Work to do: Please retype the swimming pool liability text word for word, starting with "Accordingly, it follows" and going on through "prevent injury to others.".

Text extract:
Swimming Pool Liability

Many factors must be considered in determining liability for injury resulting from the use of a swimming pool.  Generally speaking, a property owner is only liable for injury upon a showing that the owner or custodian knew or,  in the exercise of reasonable care,  should have known of a vice or defect with the pool which caused the injury, that the injury could have been prevented by the exercise of reasonable care, and that the owner or custodian failed to exercise such reasonable care.  Otherwise, our courts have consistently held that a swimming pool, when properly used, is not unreasonably dangerous and that it is the primary duty of the swimmer or diver to ascertain the safety of swimming or diving.  Thus, with regard to swimming pools, the primary danger presented is the risk of drowning which is an open and obvious danger.  As such, a property owner is typically not liable for injury that results from a condition that should have been observed by the individual using the pool in the exercise of reasonable  care or which was as obvious to the visitor as it was to the property owner.  Put another way, the test to determine a property owner’s liability is whether, in the management of the property, the owner acted as a reasonable person in view of the probability of injury to others. 

Accordingly, it follows that an owner of a swimming pool should take the necessary precautions to fence off the pool to prevent inadvertent access, clearly mark the depths of the pool, provide adequate lighting both inside the pool and outside of the pool area and provide adequate supervision.  It would also be prudent to install signage indicating “No Trespassing” and that anyone entering the swimming pool “Swims at own risk”.  These are all precautions that a reasonable person would take to prevent injury to others.

Dataset extract:
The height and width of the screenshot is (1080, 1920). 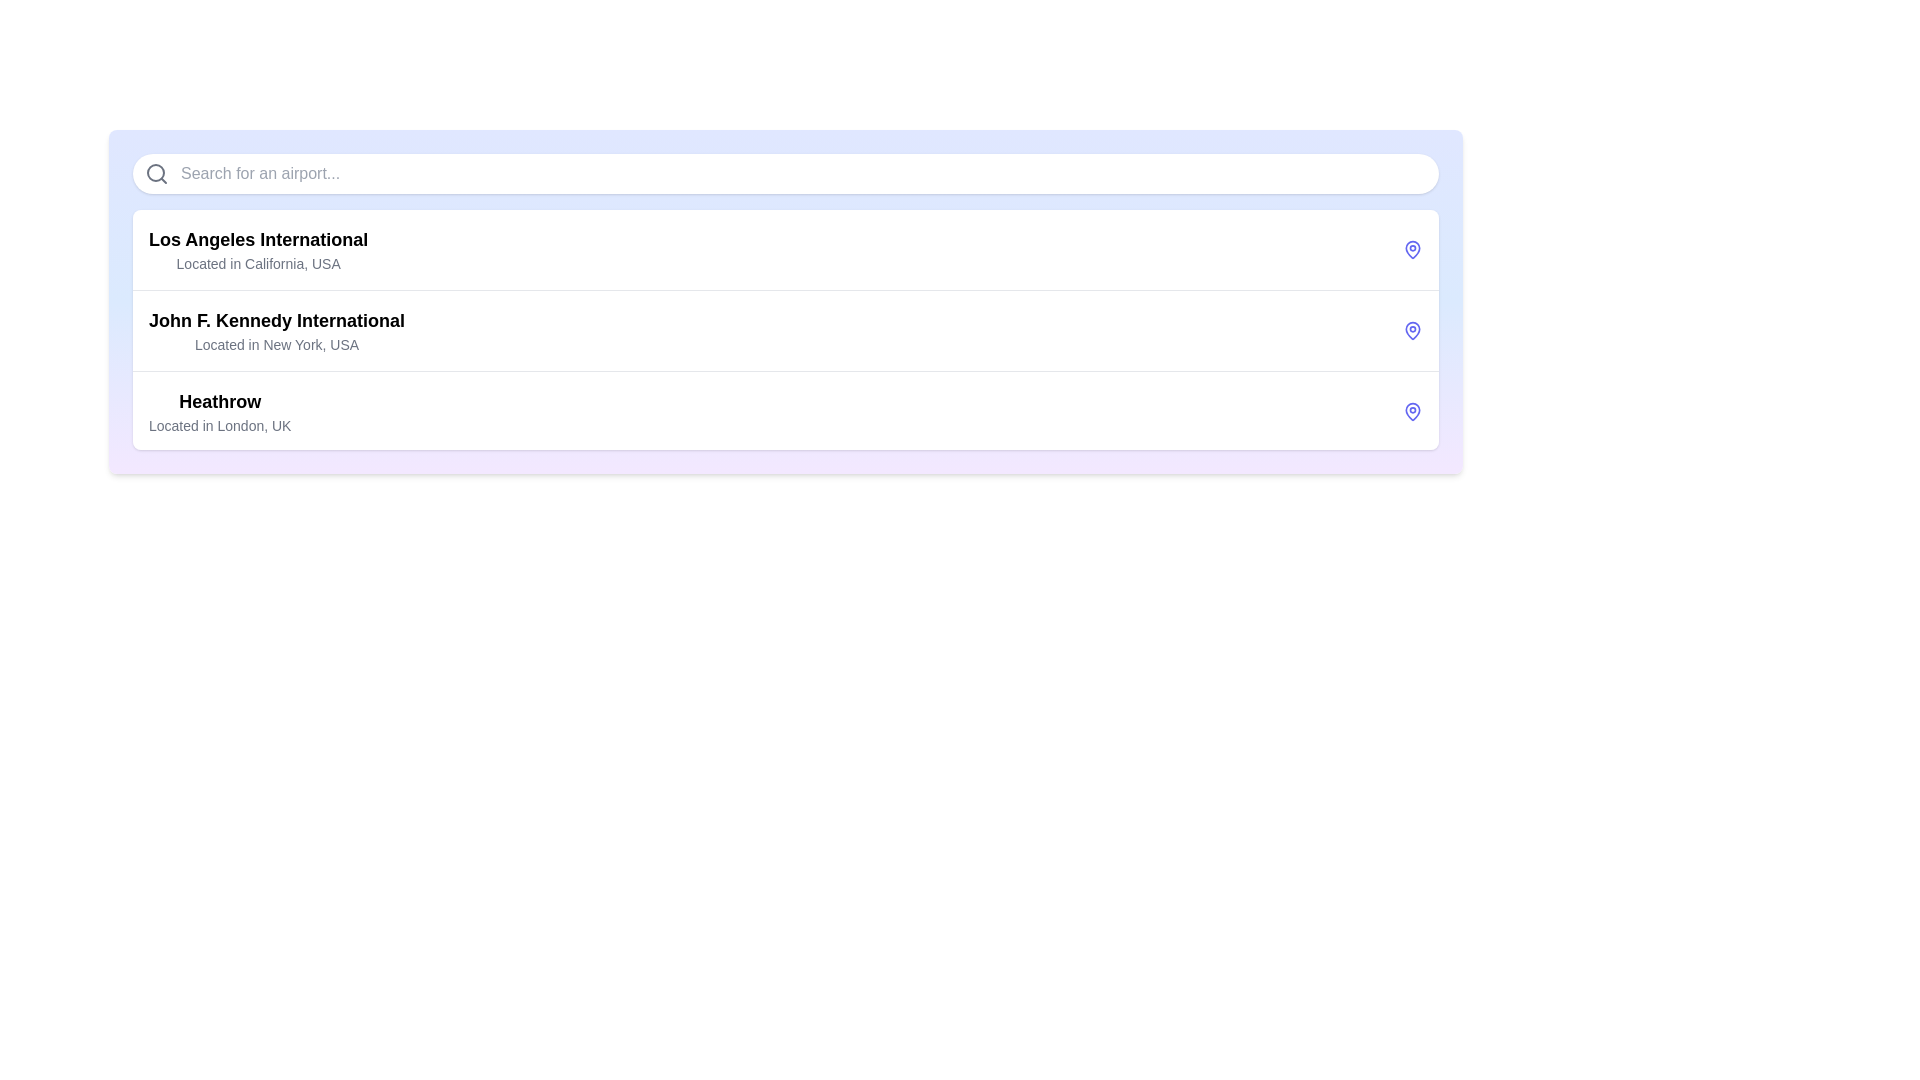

Solution below:
Accordingly, it follows that an owner of a swimming pool should take the necessary precautions to fence off the pool to prevent inadvertent access, clearly mark the depths of the pool, provide adequate lighting both inside the pool and outside of the pool area and provide adequate supervision.  It would also be prudent to install signage indicating “No Trespassing” and that anyone entering the swimming pool “Swims at own risk”.  These are all precautions that a reasonable person would take to prevent injury to others.